Purtroppo manca ancora una certa linearità di giudizio, specie all'interno di una stessa partita
Nel basket di oggi ci sono due fattori in grande crescita: l’instant review e i falli tecnici. La richiesta di revisione istantanea di un’azione è legata in particolare a due aspetti: a chi deve essere data la rimessa laterale, ovviamente quando la visione dell’azione è sufficientemente chiara e, casi molto più controversi, se un fallo è antisportivo o meno.
Sulle rimesse laterali non ci sono mai discussioni troppo ampie, anche perché ognuno sa benissimo se ha toccato la palla o meno: basterebbe confessarlo e si guadagnerebbe tempo e stima reciproca. Invece sui falli intenzionali ci sono una miriade di interpretazioni.
Per il responsabile degli arbitri, invece, ci sono dei codici da adottare in maniera chiara.

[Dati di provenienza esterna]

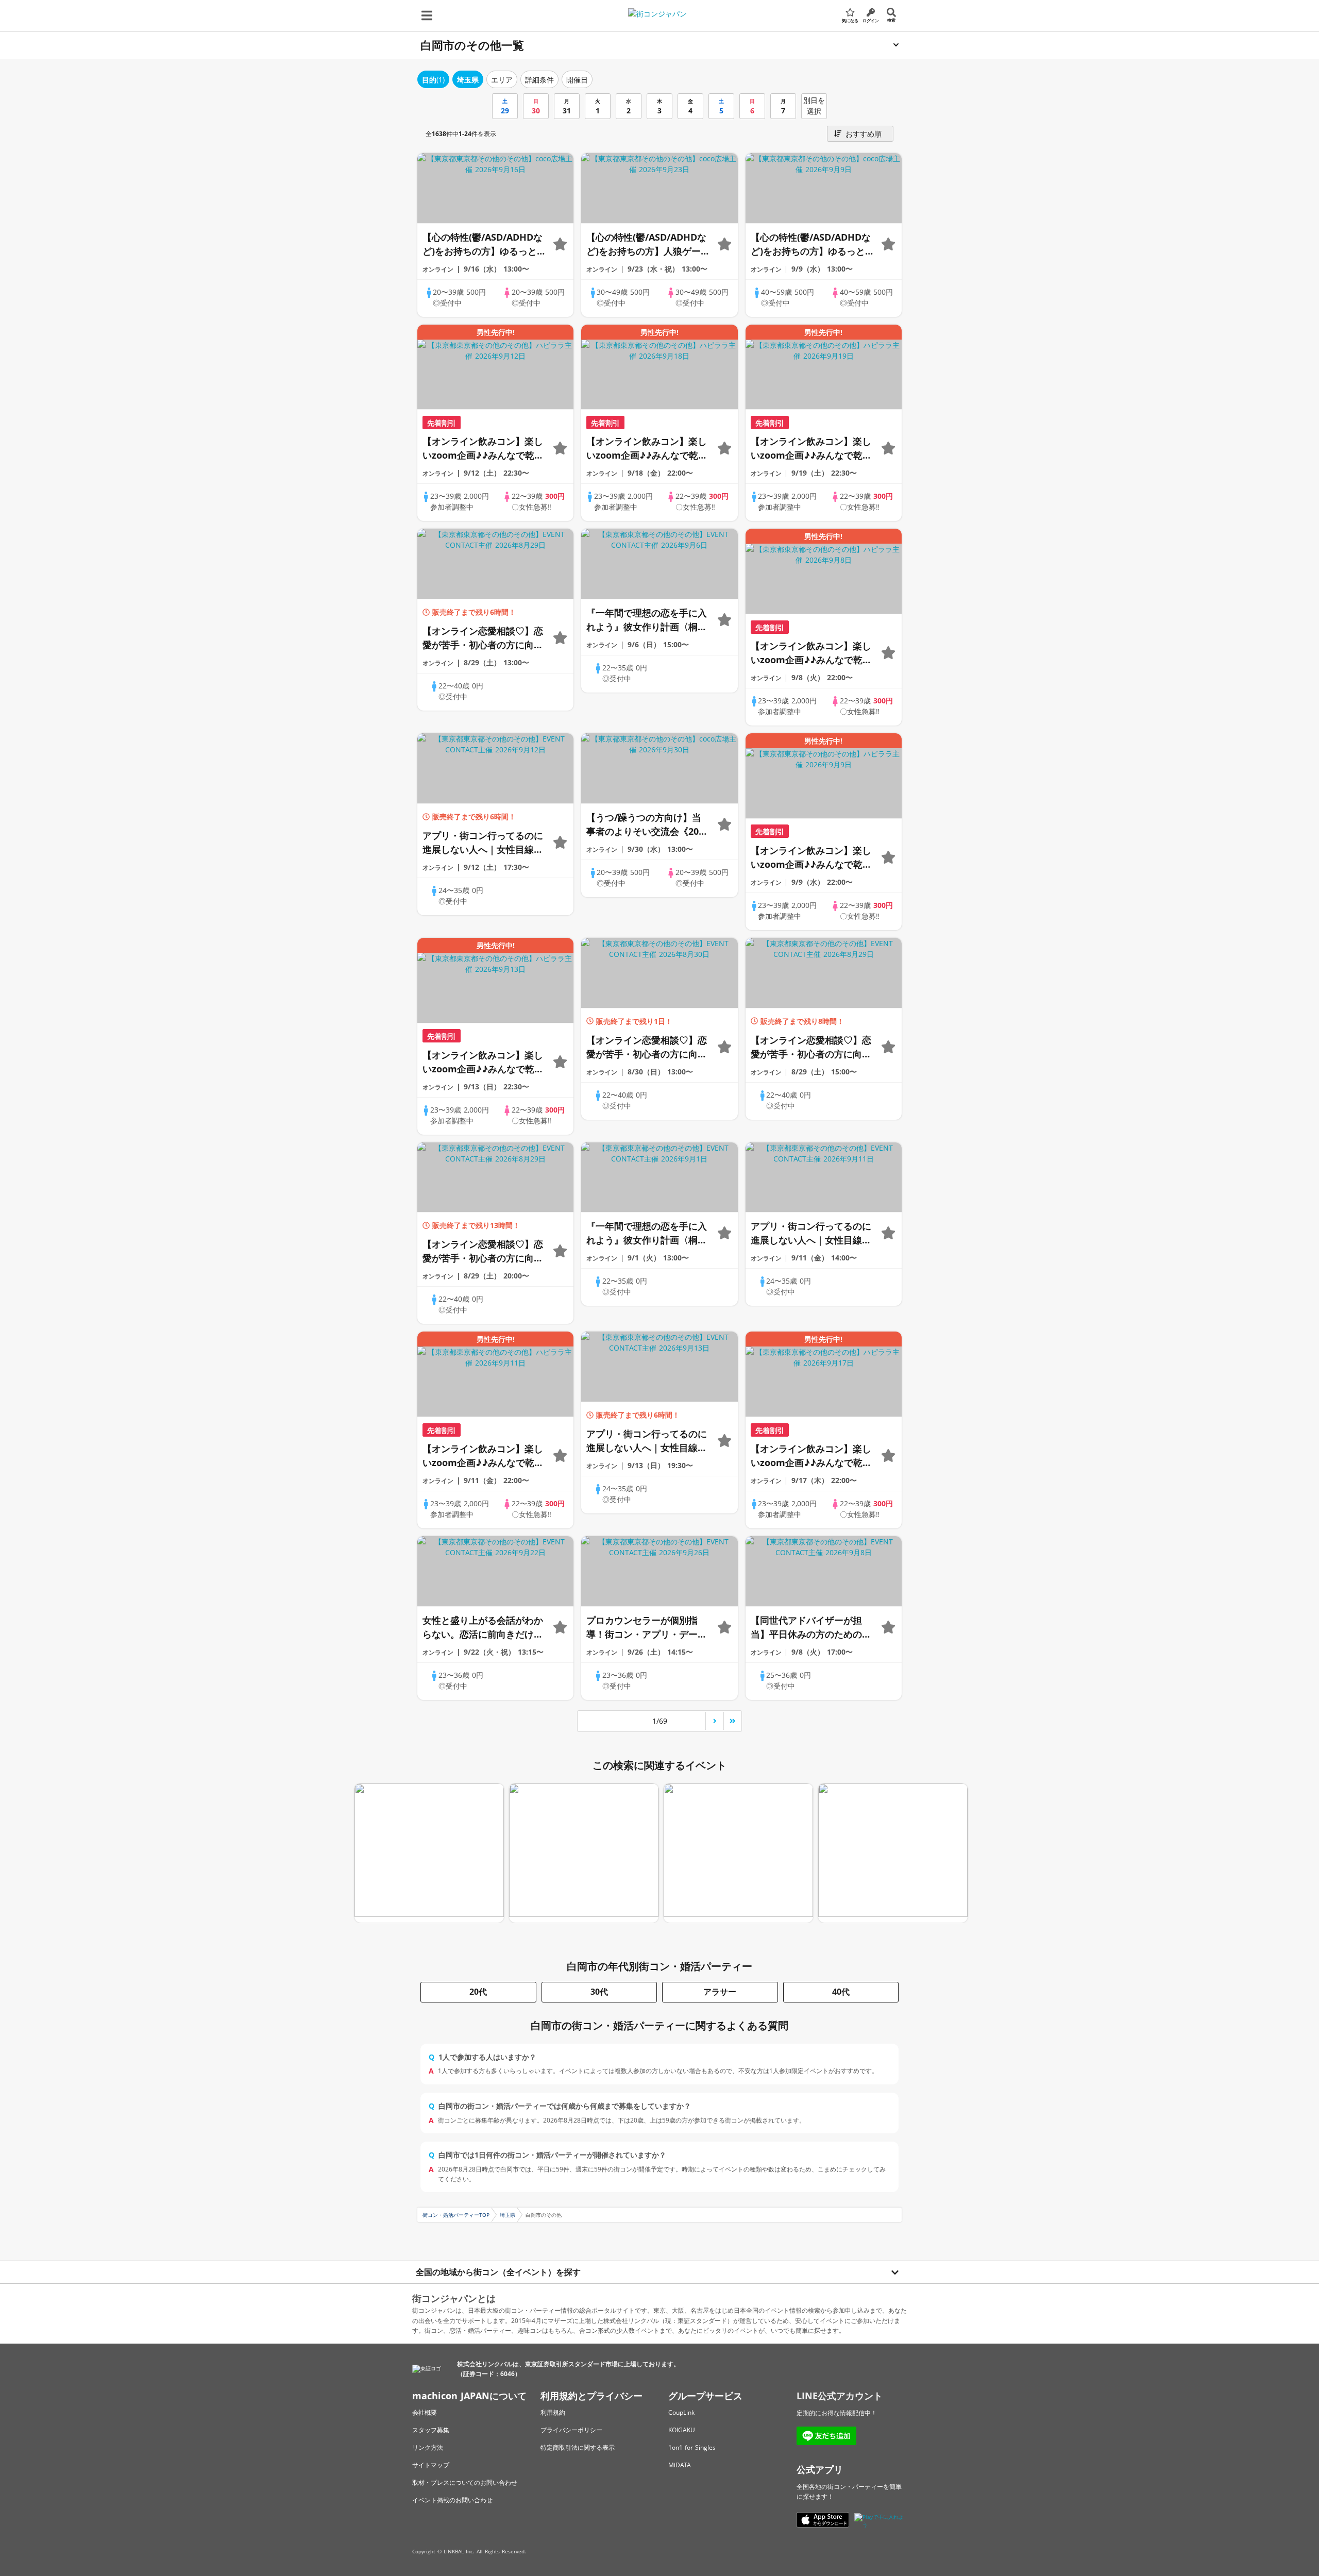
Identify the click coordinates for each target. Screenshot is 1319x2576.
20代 (478, 1991)
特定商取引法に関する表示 (577, 2447)
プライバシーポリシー (571, 2430)
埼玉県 (507, 2214)
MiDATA (679, 2465)
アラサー (719, 1991)
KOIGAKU (681, 2430)
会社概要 (424, 2412)
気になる (850, 20)
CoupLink (681, 2412)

Però, ed è qui che i dubbi crescono, si vedono assegnare – o non assegnare – falli intenzionali per situazioni analoghe, specie se certi falli vengono fischiati dopo tre minuti o a tre minuti dalla fine. Ciò sta a significare che, perlomeno nella testa della maggior parte di chi giudica, il metro a inizio gara è uno e a fine gara è un altro, e tutto ciò, ovviamente, non è corretto.
Un fallo antisportivo, lo diciamo per chi non è esperto di basket, ti concede due tiri liberi e il possesso della palla, che tu stia tirando o solo palleggiando oppure che tu sia aggredito anche senza palla: parliamo di possibili 5 punti, e quindi di un notevole vantaggio per chi ne beneficia. A inizio gara possono contare fino a un certo punto, ma nei minuti finali, coi punteggi vicini e il cronometro agli sgoccioli, la differenza può essere decisamente molta. Però sono sempre punti che contano, all’inizio come alla fine, e quindi sarebbe importante che ci fosse una maggiore linearità di giudizio.
Sui falli tecnici siamo alle solite: si diceva a inizio stagione che si sta cercando di avere, da parte degli arbitri, un maggiore dialogo all’interno di una contesa, dove una spiegazione e un atteggiamento disponibile favoriscono non solo il dialogo, ma anche la tranquillità dei singoli. Col passare dei mesi, a mio modo di vedere, c’è stato un cambiamento di rotta e gli arbitri sono diventati, in generale, meno disposti alla tolleranza e al dialogo. Sono un assertore convinto che le lamentele dei giocatori, quando sono reiterate, pacchiane e prolungate – come abbiamo visto a Massagno nel terzo quarto della sfida con il Nyon – siano da punire, anche perché i giocatori erano già stati avvisati prima, e tollerati un paio di volte in seguito. Ma quando si fischia un tecnico perché un giocatore allarga le braccia e alza gli occhi al cielo, o si volta con fare incredulo verso l’arbitro e poi sorride, non capisco perché si debba fischiare un fallo tecnico: sono reazioni normali e non hanno nulla di offensivo nei confronti di chi fischia. Basta un richiamo e la cosa finisce lì.
Quelli dati alla panchina o all’allenatore fanno invece parte di un’altra categoria: ci sono allenatori che danno in escandescenze e non vengono sanzionati, e altri che invece smettono subito di farlo perché si beccano un tecnico. Ora: o tutti o nessuno, in qualsiasi momento della gara. Un coach va anche a cercare un tecnico per scuotere gli animi e cambiare qualcosa in partita, vuoi con gli arbitri o vuoi anche coi propri giocatori, ma bisognerebbe pure usare un po’ di buonsenso e utilizzare il fischietto con coerenza: aiuterebbe tutti quanti.